小细胞肺癌潜在治疗靶点研究进展

小细胞肺癌(SCLC)约占肺癌的15%,致死率高。SCLC的病理、分子生物学机制和临床预后特征与非小细胞肺癌(NSCLC)不尽相同。大多数SCLC表达神经内分泌特征(整合了神经和内分泌特性),其分子机制可能与TP53和RB1的失活,以及包括Notch信号在内的多个信号通路的频繁中断有关。近年来,随着分子机制研究深入和相关的基因工程小鼠模型的开发以及建立患者来源的异种移植物模型的研究进展,为发现SCLC潜在的治疗靶点,改善疗效和预后带来了新希望。

Research Progress on Potential Therapeutic Targets of Small Cell Lung Cancer

Small cell lung cancer (SCLC) is a lethal tumor with high incidence and accounts for approximately 15% of lung cancer. It is different from NSCLC in pathological, molecular, biological mechanisms and clinical characteristics. The majority of SCLC have neuroendocrine characteristics including both neuroendocrine and endocrine features.

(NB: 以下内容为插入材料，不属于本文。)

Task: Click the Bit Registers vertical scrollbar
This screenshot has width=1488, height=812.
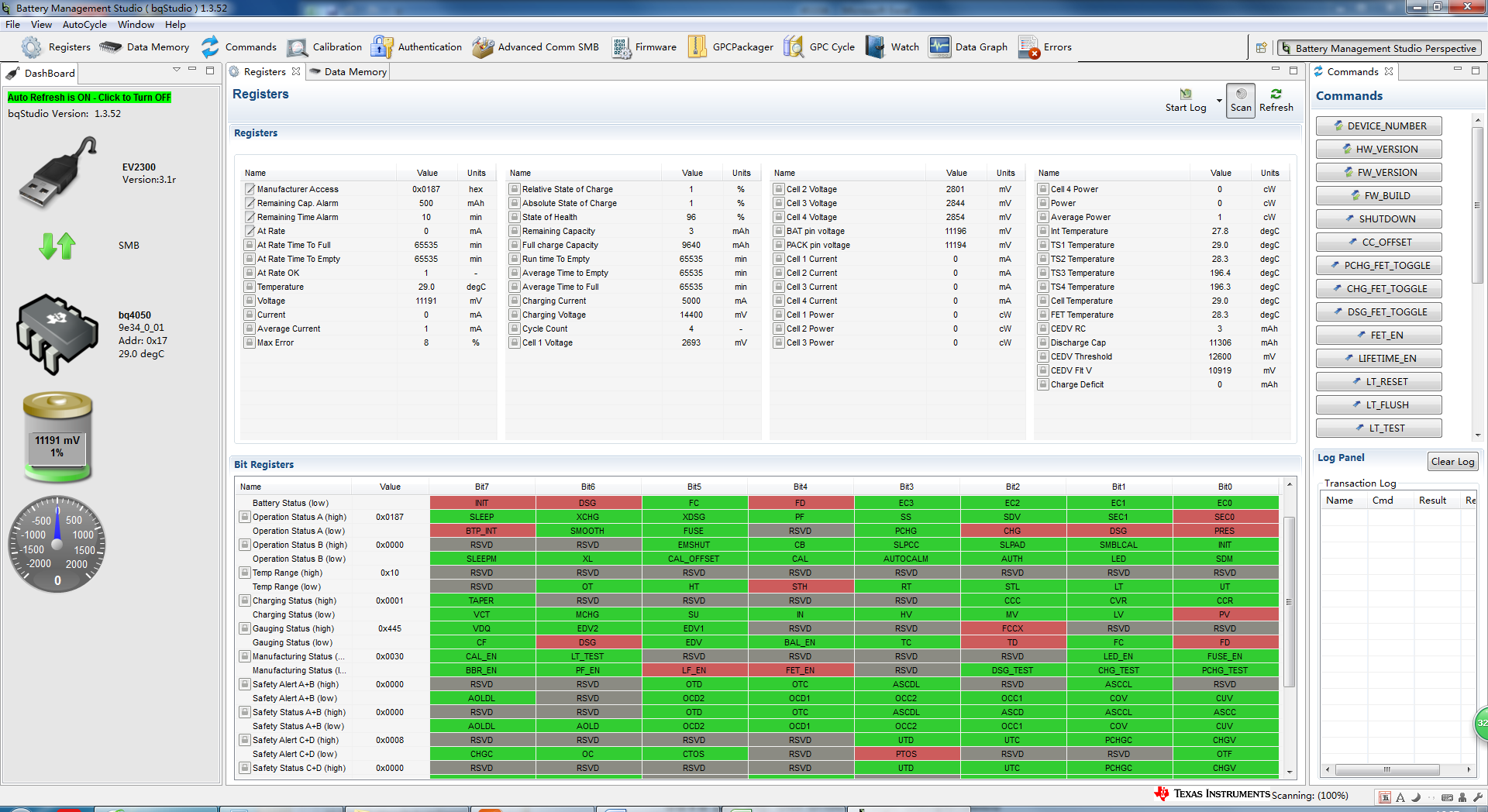Action: [1290, 628]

The molecular mechanism may be related to the inactivation of TP53 and RB1, and the disruption of multiple signaling pathways including Notch signaling. In recent years, the comprehensive molecular analyses and the development of genetically engineered mouse models (GEMMs) and patientderived xenografts (PDXs) have provided new hope for the treatment of SCLC.